*** Begin section ***

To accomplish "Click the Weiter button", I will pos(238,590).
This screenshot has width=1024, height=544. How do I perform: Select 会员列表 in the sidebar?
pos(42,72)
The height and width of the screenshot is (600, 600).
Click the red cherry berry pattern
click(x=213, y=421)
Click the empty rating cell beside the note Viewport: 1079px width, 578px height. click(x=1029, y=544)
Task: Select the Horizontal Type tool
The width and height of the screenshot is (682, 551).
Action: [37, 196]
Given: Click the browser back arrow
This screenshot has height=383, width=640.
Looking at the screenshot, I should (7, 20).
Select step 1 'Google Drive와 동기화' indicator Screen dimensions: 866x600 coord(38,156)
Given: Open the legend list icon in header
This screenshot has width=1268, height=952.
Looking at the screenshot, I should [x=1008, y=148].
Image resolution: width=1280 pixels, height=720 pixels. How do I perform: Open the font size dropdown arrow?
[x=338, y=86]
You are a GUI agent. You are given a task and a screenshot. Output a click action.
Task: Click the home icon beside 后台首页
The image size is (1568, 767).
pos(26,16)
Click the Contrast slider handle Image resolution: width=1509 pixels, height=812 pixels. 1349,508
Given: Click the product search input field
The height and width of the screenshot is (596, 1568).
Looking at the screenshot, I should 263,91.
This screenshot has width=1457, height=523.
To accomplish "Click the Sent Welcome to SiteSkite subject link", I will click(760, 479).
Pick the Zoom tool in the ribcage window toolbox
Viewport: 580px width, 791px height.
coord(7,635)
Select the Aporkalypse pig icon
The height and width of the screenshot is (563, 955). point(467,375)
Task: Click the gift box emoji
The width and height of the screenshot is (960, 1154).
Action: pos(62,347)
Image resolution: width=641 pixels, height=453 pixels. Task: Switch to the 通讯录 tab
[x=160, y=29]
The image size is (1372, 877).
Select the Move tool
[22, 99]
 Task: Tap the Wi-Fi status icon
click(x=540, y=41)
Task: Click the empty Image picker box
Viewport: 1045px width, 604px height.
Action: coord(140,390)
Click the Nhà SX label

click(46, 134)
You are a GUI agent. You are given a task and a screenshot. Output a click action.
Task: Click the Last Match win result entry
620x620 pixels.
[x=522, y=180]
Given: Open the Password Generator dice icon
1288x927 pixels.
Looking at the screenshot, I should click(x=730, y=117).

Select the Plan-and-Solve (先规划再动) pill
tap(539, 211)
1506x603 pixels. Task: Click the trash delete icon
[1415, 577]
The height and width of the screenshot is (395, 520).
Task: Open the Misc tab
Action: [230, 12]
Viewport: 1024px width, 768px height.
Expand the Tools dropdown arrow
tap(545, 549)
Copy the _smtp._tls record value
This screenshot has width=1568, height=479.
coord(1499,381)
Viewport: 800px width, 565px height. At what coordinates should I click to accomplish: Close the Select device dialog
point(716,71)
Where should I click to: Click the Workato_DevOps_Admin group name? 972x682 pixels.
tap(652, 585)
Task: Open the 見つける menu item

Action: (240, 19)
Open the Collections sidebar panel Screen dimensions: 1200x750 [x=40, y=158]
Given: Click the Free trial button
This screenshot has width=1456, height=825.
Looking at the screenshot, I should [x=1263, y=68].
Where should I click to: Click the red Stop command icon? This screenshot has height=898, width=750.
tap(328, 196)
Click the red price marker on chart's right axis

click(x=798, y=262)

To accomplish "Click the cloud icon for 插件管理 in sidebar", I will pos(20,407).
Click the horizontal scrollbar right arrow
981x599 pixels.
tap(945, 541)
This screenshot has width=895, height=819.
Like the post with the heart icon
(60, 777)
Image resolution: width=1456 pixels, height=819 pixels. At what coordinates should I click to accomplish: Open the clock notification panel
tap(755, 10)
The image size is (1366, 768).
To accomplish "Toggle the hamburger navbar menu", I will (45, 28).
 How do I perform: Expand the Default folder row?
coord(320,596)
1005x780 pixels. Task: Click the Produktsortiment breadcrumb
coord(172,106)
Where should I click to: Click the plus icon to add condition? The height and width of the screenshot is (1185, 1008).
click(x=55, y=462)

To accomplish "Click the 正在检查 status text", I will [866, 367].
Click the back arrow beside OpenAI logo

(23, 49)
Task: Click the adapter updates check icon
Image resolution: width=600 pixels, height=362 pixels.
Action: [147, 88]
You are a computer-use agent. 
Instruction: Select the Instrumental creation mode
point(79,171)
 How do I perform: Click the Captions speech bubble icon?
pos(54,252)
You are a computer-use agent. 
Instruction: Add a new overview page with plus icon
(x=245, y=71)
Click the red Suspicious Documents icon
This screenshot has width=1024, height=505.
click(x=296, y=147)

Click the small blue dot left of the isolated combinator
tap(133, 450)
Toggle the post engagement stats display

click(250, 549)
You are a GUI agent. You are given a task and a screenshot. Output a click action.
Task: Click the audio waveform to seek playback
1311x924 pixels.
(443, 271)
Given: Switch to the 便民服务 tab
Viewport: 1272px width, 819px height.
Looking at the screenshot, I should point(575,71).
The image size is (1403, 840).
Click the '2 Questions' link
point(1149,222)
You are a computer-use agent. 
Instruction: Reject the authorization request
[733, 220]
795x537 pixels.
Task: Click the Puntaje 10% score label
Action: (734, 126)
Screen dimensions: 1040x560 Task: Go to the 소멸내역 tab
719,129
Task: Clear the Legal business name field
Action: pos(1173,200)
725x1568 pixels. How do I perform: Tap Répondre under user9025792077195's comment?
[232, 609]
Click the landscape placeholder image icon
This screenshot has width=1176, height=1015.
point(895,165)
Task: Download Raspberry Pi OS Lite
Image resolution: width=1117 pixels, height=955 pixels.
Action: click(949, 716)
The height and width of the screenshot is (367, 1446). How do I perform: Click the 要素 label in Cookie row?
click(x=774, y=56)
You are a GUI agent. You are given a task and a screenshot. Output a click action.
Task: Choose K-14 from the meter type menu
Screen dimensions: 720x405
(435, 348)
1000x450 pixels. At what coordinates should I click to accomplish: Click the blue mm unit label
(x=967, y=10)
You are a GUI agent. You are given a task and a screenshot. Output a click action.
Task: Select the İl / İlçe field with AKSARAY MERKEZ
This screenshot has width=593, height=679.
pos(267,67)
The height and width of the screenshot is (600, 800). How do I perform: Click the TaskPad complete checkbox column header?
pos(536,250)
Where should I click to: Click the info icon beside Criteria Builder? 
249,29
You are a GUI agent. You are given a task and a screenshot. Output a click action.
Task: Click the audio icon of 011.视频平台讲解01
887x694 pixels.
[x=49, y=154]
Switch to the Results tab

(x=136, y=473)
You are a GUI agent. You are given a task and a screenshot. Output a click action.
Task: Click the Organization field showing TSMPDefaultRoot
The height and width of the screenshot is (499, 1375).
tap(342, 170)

*** End section ***

[WHAT IS NEEDED]: Look through the entries above and say how many lines contain "empty", giving nothing but the number.

[COMPLETED EXERCISE]: 2